最初は私が独占して飲んでいたのだが、裁判官2名も飲み始め、それにつられて裁判員たちもゾロゾロと手を出し始めた。周りに合わせないと行動できないのは日本人の悪い癖だ。
「では、皆さん食べ終わったみたいですので予定より少し早いですが話し合いしましょうか」
時刻は12時20分。こんなことならもっとゆっくり食えばよかった……
「さっきので何か分らないことはありませんでしたか?」
分からないも何も、なにも始まってないと思うのですが?ってか、こういう話し合いに補充裁判員も参加していいの?
「あ、補充の方も何かあれば遠慮なくどうぞ」
っ!この人テレパシーでも使えるのか!?
「では何もないようですので……」
お!休憩ですか!?
「量刑の決め方について簡単に説明します」
アッ、ハイ。そうですか。
「では、初めに刑罰の在り方について簡単に説明します。まず、皆さんに誤解していただきたくないのは、刑罰は何も犯罪者を懲らしめるためだけのものではないということです。犯罪者の更生を促すものでもあるのです。なので感情論だけでむやみやたらに刑を重くしてはいけません」
前者の考え方を応報刑論、後者の考え方を目的刑論といったな。
私も法律をかじっていたので「感情論だけでむやみやたらに刑を重くしてはいけない」という言い分は大いに分かるのだが、感情論を反映させるのが裁判員の役割じゃないのか?

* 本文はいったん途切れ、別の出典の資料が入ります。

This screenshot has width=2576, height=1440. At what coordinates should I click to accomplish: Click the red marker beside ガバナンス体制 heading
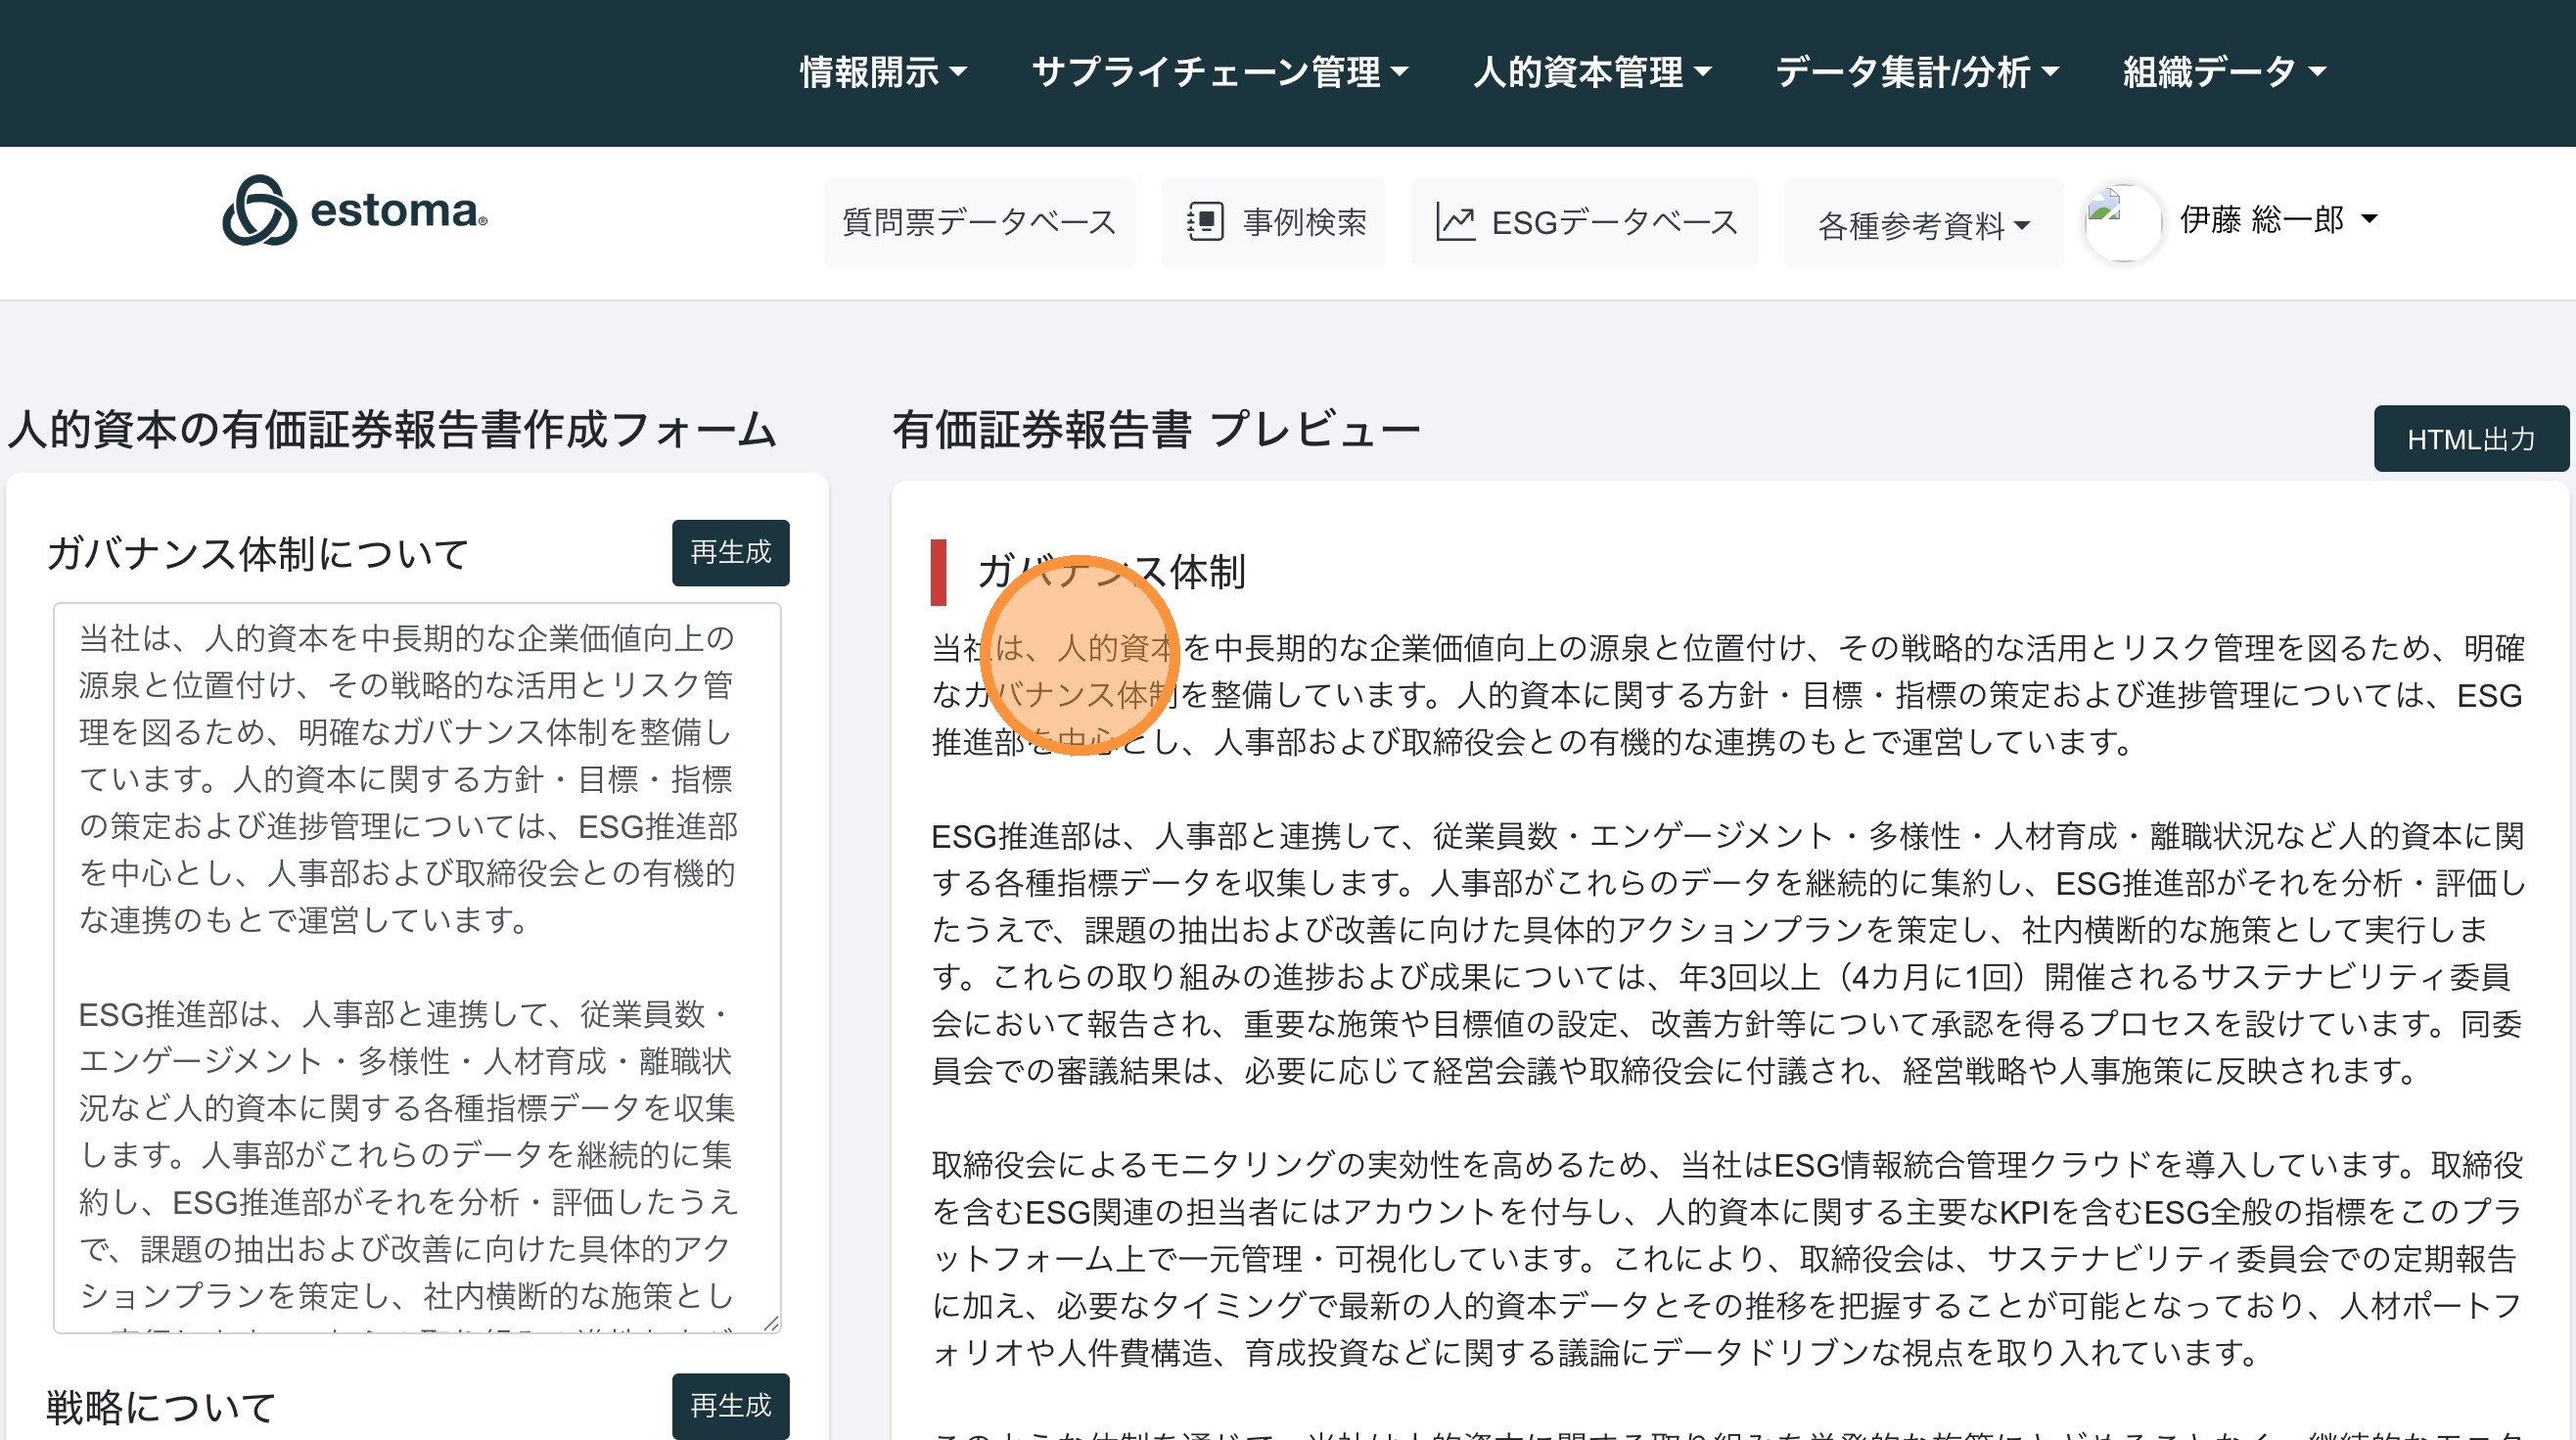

「次に、皆さんには有罪か無罪か?有罪の場合どのような刑が相応しいか?死刑なのか、無期なのか、懲役なのか、禁固なのか、有期刑なら何年なのかまで決めてもらう必要があります。これが、外国の陪審員なら豪快にギルティorノットギルティだけ決めて終わりなんですがね。
さて。今回の被告人は殺人と死体遺棄の容疑で起訴されているわけですが……複数の犯罪を犯して有罪、有期刑となった場合は、最も重い罪に1.5倍した懲役を科すことになります」
異議あり!
「すいません。併合罪について質問なんですが、[最も重い刑に1.5倍したもの]あるいは、[犯した全ての罪の懲役を足したもの]そのどちらか軽いものを選ぶんじゃないですか?」
ドヤッ!?よく知ってるやろ!?
「んー……あのね、確かにそうなんですけどね、普通に考えて1.5倍した方が軽くなるに決まってるでしょ?」
裁判長が滅茶苦茶面倒くさそうに……いや。『面倒くさいやつが来ちまったよ』と言わんばかりの口調で答える。
……すんません。
裁判長の方が知識あるに決まってるのに、生意気にも楯突いてすんません……
私はただ、皆の前で恰好つけたかっただけなんです!知ってる知識ひけらかしたかっただけなんです!
「……で、いいですか?補充の方」
「……はい」
滅茶苦茶恥かいたわ。
被告人の住所は架空のものです。